**TRY IT**. Please repeat the listing in its entirety, without any alteration.

>>

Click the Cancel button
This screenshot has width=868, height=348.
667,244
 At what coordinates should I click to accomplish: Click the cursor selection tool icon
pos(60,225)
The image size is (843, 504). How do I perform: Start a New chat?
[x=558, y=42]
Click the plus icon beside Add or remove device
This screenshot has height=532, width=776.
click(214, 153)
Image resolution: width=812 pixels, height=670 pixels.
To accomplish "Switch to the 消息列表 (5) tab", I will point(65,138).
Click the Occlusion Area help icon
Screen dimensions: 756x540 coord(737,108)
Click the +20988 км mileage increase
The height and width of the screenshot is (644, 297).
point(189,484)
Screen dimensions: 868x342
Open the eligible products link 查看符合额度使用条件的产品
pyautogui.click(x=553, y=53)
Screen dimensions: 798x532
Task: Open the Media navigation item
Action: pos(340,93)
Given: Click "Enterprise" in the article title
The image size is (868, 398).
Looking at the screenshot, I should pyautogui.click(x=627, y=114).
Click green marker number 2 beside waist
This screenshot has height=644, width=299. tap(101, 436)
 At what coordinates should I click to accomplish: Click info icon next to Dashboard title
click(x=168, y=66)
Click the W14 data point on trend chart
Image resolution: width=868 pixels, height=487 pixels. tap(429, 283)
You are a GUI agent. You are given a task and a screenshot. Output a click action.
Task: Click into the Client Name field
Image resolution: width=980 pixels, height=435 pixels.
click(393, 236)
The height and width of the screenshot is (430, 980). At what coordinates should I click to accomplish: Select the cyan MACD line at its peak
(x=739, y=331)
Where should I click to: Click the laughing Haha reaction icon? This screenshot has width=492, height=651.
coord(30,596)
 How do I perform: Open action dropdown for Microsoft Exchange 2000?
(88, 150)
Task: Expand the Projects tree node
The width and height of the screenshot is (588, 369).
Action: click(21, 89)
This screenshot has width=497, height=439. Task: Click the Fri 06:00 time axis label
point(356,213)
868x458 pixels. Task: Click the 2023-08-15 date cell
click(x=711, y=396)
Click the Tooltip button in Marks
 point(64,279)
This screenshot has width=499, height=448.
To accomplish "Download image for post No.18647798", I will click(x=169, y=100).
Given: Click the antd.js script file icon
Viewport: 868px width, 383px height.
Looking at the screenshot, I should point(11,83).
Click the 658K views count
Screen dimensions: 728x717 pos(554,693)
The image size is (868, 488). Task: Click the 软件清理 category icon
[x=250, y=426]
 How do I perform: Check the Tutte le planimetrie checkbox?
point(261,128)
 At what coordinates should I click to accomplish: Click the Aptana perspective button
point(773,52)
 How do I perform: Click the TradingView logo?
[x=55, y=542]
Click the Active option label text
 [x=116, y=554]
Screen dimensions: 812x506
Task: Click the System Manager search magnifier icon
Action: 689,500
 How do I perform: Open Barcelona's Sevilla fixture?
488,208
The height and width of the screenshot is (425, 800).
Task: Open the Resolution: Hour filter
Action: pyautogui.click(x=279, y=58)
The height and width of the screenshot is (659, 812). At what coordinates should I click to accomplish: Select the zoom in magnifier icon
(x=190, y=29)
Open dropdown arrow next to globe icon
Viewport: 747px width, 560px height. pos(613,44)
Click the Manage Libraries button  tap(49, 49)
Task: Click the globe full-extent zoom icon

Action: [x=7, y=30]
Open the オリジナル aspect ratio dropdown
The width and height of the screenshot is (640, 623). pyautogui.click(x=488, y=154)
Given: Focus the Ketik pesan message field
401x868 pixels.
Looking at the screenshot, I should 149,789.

<<

**RESPONSE**.
Click the Cancel button
This screenshot has width=868, height=348.
667,244
 At what coordinates should I click to accomplish: Click the cursor selection tool icon
pos(60,225)
The image size is (843, 504). How do I perform: Start a New chat?
[x=558, y=42]
Click the plus icon beside Add or remove device
This screenshot has height=532, width=776.
click(214, 153)
Image resolution: width=812 pixels, height=670 pixels.
To accomplish "Switch to the 消息列表 (5) tab", I will point(65,138).
Click the Occlusion Area help icon
Screen dimensions: 756x540 coord(737,108)
Click the +20988 км mileage increase
The height and width of the screenshot is (644, 297).
point(189,484)
Screen dimensions: 868x342
Open the eligible products link 查看符合额度使用条件的产品
pyautogui.click(x=553, y=53)
Screen dimensions: 798x532
Task: Open the Media navigation item
Action: pos(340,93)
Given: Click "Enterprise" in the article title
The image size is (868, 398).
Looking at the screenshot, I should pyautogui.click(x=627, y=114).
Click green marker number 2 beside waist
This screenshot has height=644, width=299. tap(101, 436)
 At what coordinates should I click to accomplish: Click info icon next to Dashboard title
click(x=168, y=66)
Click the W14 data point on trend chart
Image resolution: width=868 pixels, height=487 pixels. tap(429, 283)
You are a GUI agent. You are given a task and a screenshot. Output a click action.
Task: Click into the Client Name field
Image resolution: width=980 pixels, height=435 pixels.
click(393, 236)
The height and width of the screenshot is (430, 980). At what coordinates should I click to accomplish: Select the cyan MACD line at its peak
(x=739, y=331)
Where should I click to: Click the laughing Haha reaction icon? This screenshot has width=492, height=651.
coord(30,596)
 How do I perform: Open action dropdown for Microsoft Exchange 2000?
(88, 150)
Task: Expand the Projects tree node
The width and height of the screenshot is (588, 369).
Action: click(21, 89)
This screenshot has width=497, height=439. Task: Click the Fri 06:00 time axis label
point(356,213)
868x458 pixels. Task: Click the 2023-08-15 date cell
click(x=711, y=396)
Click the Tooltip button in Marks
 point(64,279)
This screenshot has width=499, height=448.
To accomplish "Download image for post No.18647798", I will click(x=169, y=100).
Given: Click the antd.js script file icon
Viewport: 868px width, 383px height.
Looking at the screenshot, I should point(11,83).
Click the 658K views count
Screen dimensions: 728x717 pos(554,693)
The image size is (868, 488). Task: Click the 软件清理 category icon
[x=250, y=426]
 How do I perform: Check the Tutte le planimetrie checkbox?
point(261,128)
 At what coordinates should I click to accomplish: Click the Aptana perspective button
point(773,52)
 How do I perform: Click the TradingView logo?
[x=55, y=542]
Click the Active option label text
 [x=116, y=554]
Screen dimensions: 812x506
Task: Click the System Manager search magnifier icon
Action: 689,500
 How do I perform: Open Barcelona's Sevilla fixture?
488,208
The height and width of the screenshot is (425, 800).
Task: Open the Resolution: Hour filter
Action: pyautogui.click(x=279, y=58)
The height and width of the screenshot is (659, 812). At what coordinates should I click to accomplish: Select the zoom in magnifier icon
(x=190, y=29)
Open dropdown arrow next to globe icon
Viewport: 747px width, 560px height. pos(613,44)
Click the Manage Libraries button  tap(49, 49)
Task: Click the globe full-extent zoom icon

Action: [x=7, y=30]
Open the オリジナル aspect ratio dropdown
The width and height of the screenshot is (640, 623). pyautogui.click(x=488, y=154)
Given: Focus the Ketik pesan message field
401x868 pixels.
Looking at the screenshot, I should 149,789.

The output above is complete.